== DATA PROVIDED ==

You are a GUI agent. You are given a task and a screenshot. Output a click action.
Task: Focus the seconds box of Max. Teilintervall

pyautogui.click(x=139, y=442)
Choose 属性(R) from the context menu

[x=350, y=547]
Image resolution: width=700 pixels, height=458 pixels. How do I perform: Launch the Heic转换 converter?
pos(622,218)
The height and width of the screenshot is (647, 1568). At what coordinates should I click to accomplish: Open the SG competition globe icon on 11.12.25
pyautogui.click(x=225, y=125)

===
== DATA PROVIDED ==

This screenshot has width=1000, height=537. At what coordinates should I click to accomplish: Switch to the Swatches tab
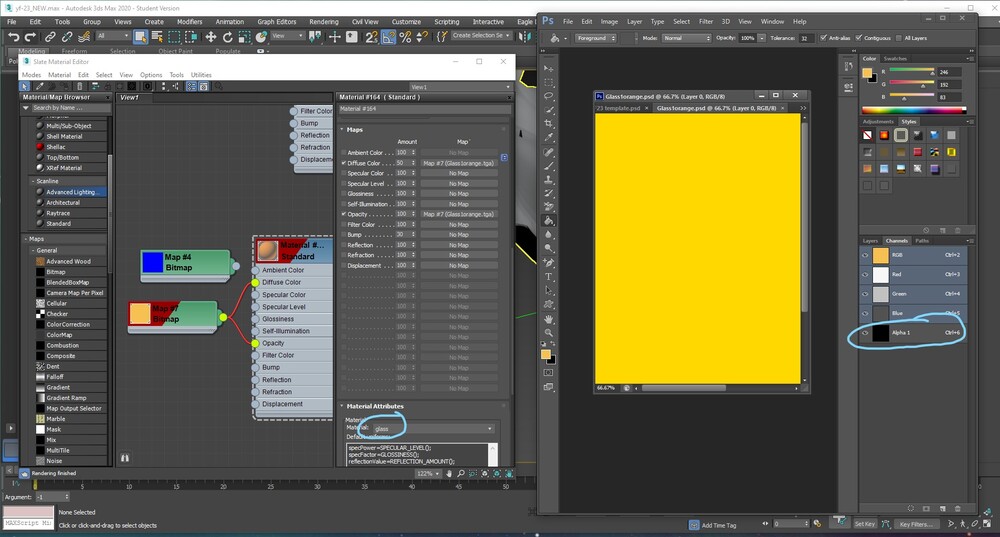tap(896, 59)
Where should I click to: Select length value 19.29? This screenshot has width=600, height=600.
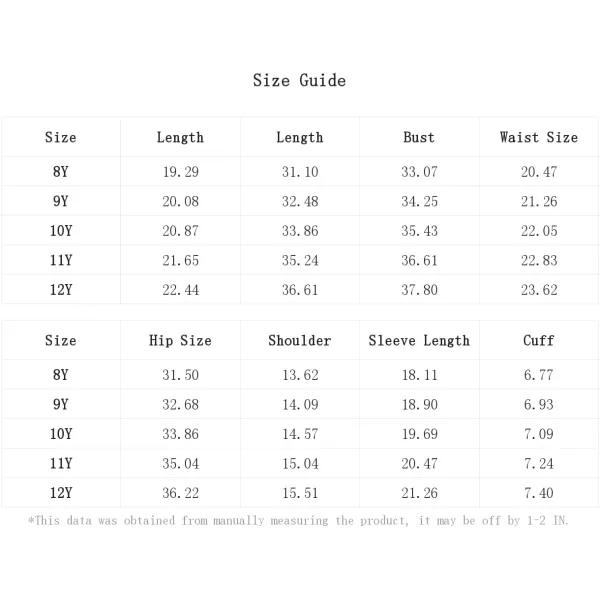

===
== DATA PROVIDED ==

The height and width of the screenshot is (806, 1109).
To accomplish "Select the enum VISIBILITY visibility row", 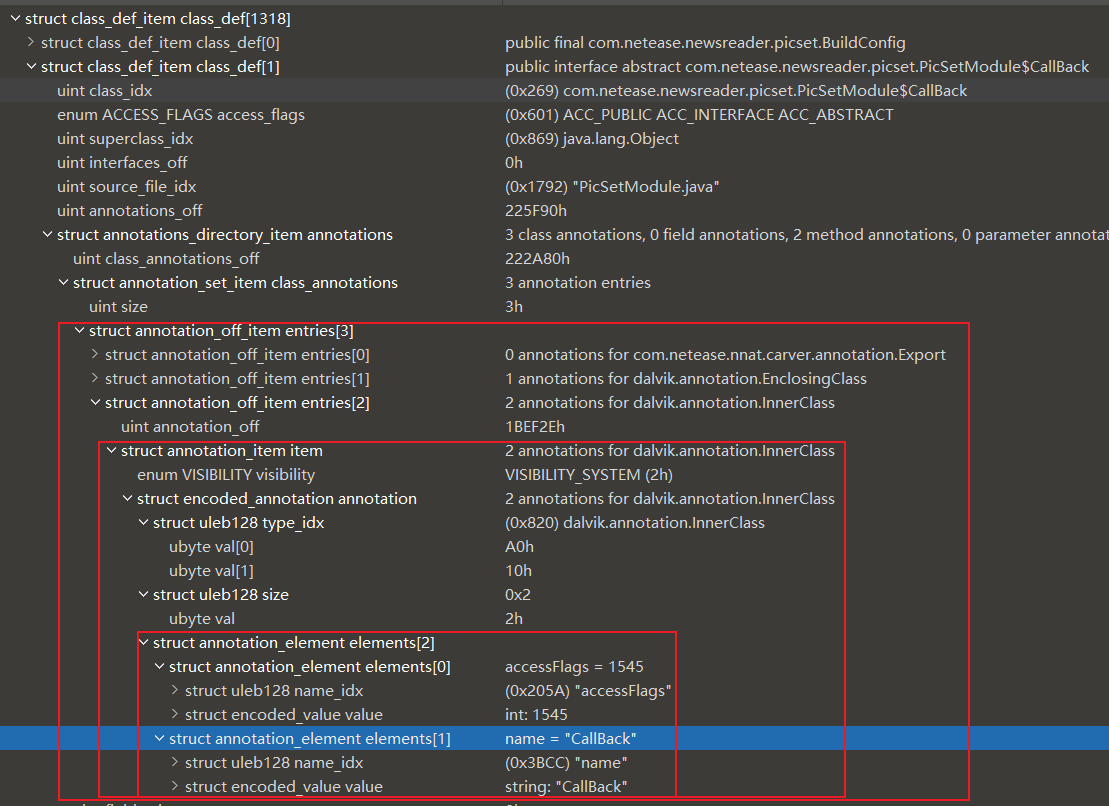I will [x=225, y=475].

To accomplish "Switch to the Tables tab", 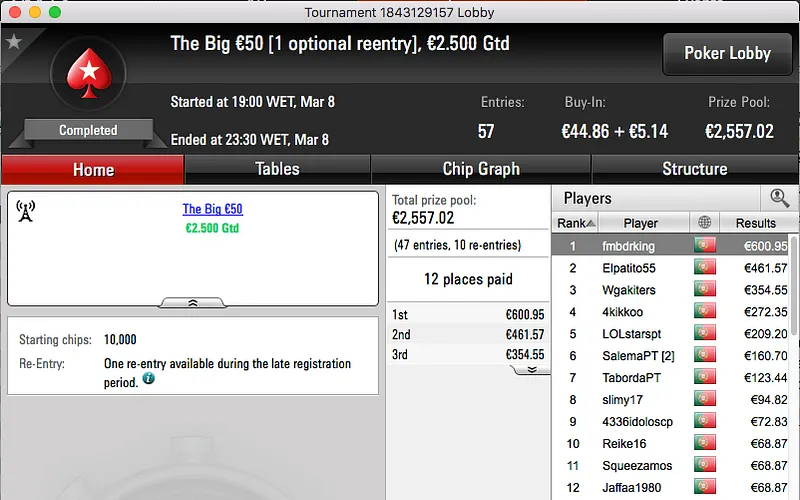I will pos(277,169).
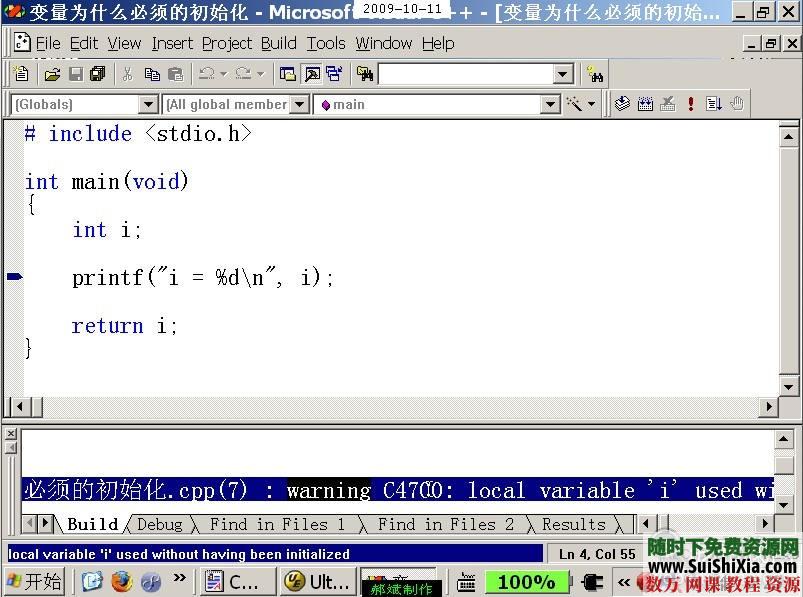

===

§ WHAT TO WORK ON
Print the line above containing "This screenshot has width=1000, height=537.", the line containing "Where should I", and everything between them, exactly as written. Pictures stay out.

§ RESULT FOR THIS EXERCISE
This screenshot has width=1000, height=537. At what coordinates should I click to accomplish: Switch to the Swatches tab
tap(896, 59)
Where should I click to: Select length value 19.29? This screenshot has width=600, height=600.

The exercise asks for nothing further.